Tuesday 9 August 2022

CultFusion #8 - the abbreviated version

MOMENTOUS news! Assuming you're easily excited...

CultFusion has been invited to stage a 75-minute bonsai version of itself at Ocean Terminal on the afternoon of Friday 16 September as part of the Summer Anywhere Festival of poetry, spoken word and music. 

Emerging performance poet Colin Nelson ("a horrible man writing horrible poems about horrible things. Horribly") and Anne J A Jones, whose short collection of poems in Scots, Sluther Intae Hur Skin, was published this year by the Handsel Press, will join CultFusion's resident versifier Rex Sweeny to provide a delectable hour-and-a-bit of poetic diversion for weary shoppers, nascent suicide bombers and anyone else who chances to stray into the Living Memory Association's "Wee Hub" (in what used to be Debenham's) between 2.15pm and 3.30pm on the day in question.

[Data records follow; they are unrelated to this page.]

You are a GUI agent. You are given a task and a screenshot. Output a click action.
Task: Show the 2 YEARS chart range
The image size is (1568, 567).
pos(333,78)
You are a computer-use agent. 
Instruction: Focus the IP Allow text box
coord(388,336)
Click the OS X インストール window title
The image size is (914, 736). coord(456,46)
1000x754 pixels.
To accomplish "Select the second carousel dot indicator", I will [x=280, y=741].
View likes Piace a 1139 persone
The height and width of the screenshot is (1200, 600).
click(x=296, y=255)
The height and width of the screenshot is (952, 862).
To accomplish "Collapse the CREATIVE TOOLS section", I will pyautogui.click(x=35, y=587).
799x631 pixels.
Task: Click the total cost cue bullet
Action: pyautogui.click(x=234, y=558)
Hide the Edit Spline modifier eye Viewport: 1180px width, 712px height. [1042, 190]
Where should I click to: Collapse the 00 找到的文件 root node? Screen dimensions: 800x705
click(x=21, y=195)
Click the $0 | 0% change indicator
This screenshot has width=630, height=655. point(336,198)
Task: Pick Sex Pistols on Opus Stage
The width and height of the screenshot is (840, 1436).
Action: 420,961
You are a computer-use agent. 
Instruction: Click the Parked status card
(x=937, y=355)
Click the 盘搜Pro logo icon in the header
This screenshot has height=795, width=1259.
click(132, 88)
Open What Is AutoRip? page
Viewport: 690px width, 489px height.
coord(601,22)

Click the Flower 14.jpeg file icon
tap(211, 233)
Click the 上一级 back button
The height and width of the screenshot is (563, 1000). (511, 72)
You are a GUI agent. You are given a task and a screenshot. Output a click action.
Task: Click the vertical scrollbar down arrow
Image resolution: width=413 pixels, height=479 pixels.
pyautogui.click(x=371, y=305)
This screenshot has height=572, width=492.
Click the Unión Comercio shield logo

Musical relief will be injected by The Arsenic Babies, a guitar duo comprising CultFusion veteran Kriss Robb and his current partner in crime Andy Farrell, who as a classical guitarist added an extra dimension to CultFusion #7.

Frankly, what more could you ask of a Friday afternoon? And the whole shebang, like the entire festival, is FREE. So be there - or risk a life of lingering regret!

 

Photo "Leith is burning!" by Amory Crossing, used with permission.

 

 

And this is the programme for the whole festival (click to enlarge):

 


What we learned at CultFusion #7

TWO claims made in the previous post were convincingly denied on the night by those best placed to know.

 

Vicki Feaver, she revealed, did not win the National Poetry Competition; she was runner-up. And Andrew Blair was known as the Godfather of Edinburgh Poetry not because he was controlling it all but because he awarded himself that title in order to annoy a specific individual (not named).

 

CultFusion has signed a solemn and legally binding undertaking never to repeat these disgraceful assertions, which contained not a solitary jot or scintilla of truth.